But your greatness shouldn’t get a little song, not does my sense

of shame dare to try out a topic that is beyond my strength

Again, in the world of Callimachus parvum is good, while maiestas (too big?) can be problematic. Perhaps the final form of the Horatian recusatio comes at the end of the return to lyric, Odes 4.15, where Apollo interrupts him (as he had Callimachus at Aetia fr. 1.21-22Pf.) and stops him singing of battles and conquered cities, and so his song becomes, somewhat surprisingly, a paean to the aetas Augusta. Irony returns at the end as Horace predicts for himself a poem on Troy, Anchises and Aeneas.

Horace would in fact imbed such refusals into the Satires, in spite of one view that ‘Hellenistic convention is a cock that will not fight in the Satires’.[4] The fact is that these poems fundamentally uphold Callimachean principle of composition against the Lucilian looseness that is Horace’s enterprise to trim back, all in the interests of attention to artistry. Satires 1.4 and 1.10 stipulate that Horatian satire is to avoid turgidity and artlessness and will be redirected through the tenets of Callimachean polemics and the principles of brevity, with an emphasis on techne and exclusivity.[5] In these poems he even plays on the agricultural context of the Callimachean recusatio, in the poem recording the acquisition of his farm. Where the Hellenistic poet was instructed by Apollo to ‘rear his sacrificial victim to be ‘as fat as possible’ but to keep his Muse ‘slender’, Horace thanks Mercury for his good fortune, and offers up a prayer: ‘make the master’s herd fat along with everything else, except his poetic talent (ingenium)’ (Sat. 2.6.14-15).

> [Collected data]
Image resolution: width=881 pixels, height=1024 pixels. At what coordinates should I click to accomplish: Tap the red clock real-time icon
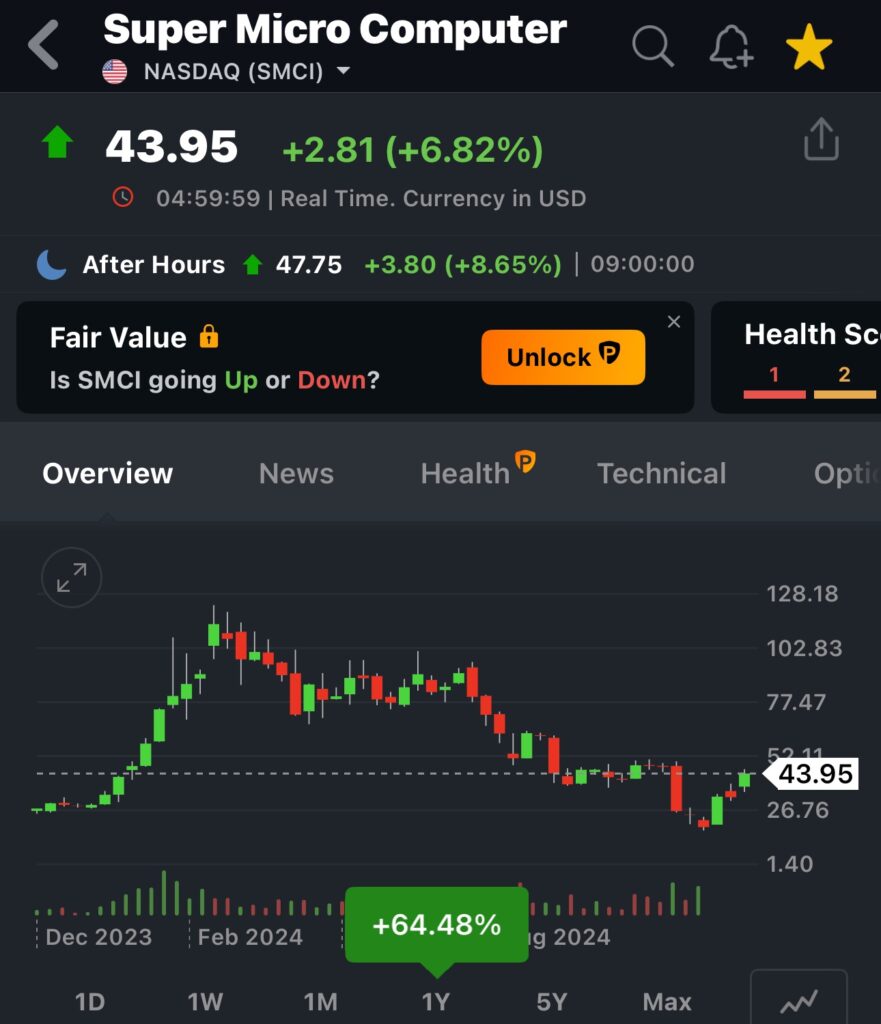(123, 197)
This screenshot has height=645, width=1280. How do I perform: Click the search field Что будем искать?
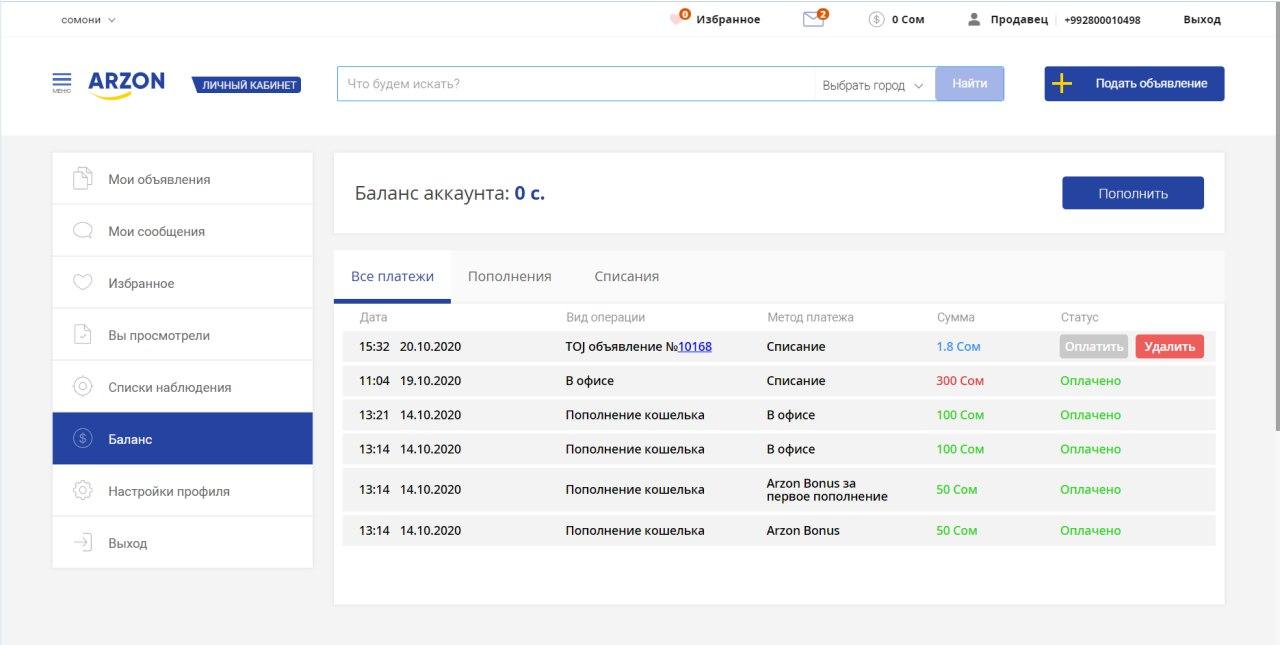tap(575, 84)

> [Exercise requirements]
Give back the entire passage about Horace and Callimachean poetics from above, word for word, with nothing added or changed.

> [Answer in full]
But your greatness shouldn’t get a little song, not does my sense

of shame dare to try out a topic that is beyond my strength

Again, in the world of Callimachus parvum is good, while maiestas (too big?) can be problematic. Perhaps the final form of the Horatian recusatio comes at the end of the return to lyric, Odes 4.15, where Apollo interrupts him (as he had Callimachus at Aetia fr. 1.21-22Pf.) and stops him singing of battles and conquered cities, and so his song becomes, somewhat surprisingly, a paean to the aetas Augusta. Irony returns at the end as Horace predicts for himself a poem on Troy, Anchises and Aeneas.

Horace would in fact imbed such refusals into the Satires, in spite of one view that ‘Hellenistic convention is a cock that will not fight in the Satires’.[4] The fact is that these poems fundamentally uphold Callimachean principle of composition against the Lucilian looseness that is Horace’s enterprise to trim back, all in the interests of attention to artistry. Satires 1.4 and 1.10 stipulate that Horatian satire is to avoid turgidity and artlessness and will be redirected through the tenets of Callimachean polemics and the principles of brevity, with an emphasis on techne and exclusivity.[5] In these poems he even plays on the agricultural context of the Callimachean recusatio, in the poem recording the acquisition of his farm. Where the Hellenistic poet was instructed by Apollo to ‘rear his sacrificial victim to be ‘as fat as possible’ but to keep his Muse ‘slender’, Horace thanks Mercury for his good fortune, and offers up a prayer: ‘make the master’s herd fat along with everything else, except his poetic talent (ingenium)’ (Sat. 2.6.14-15).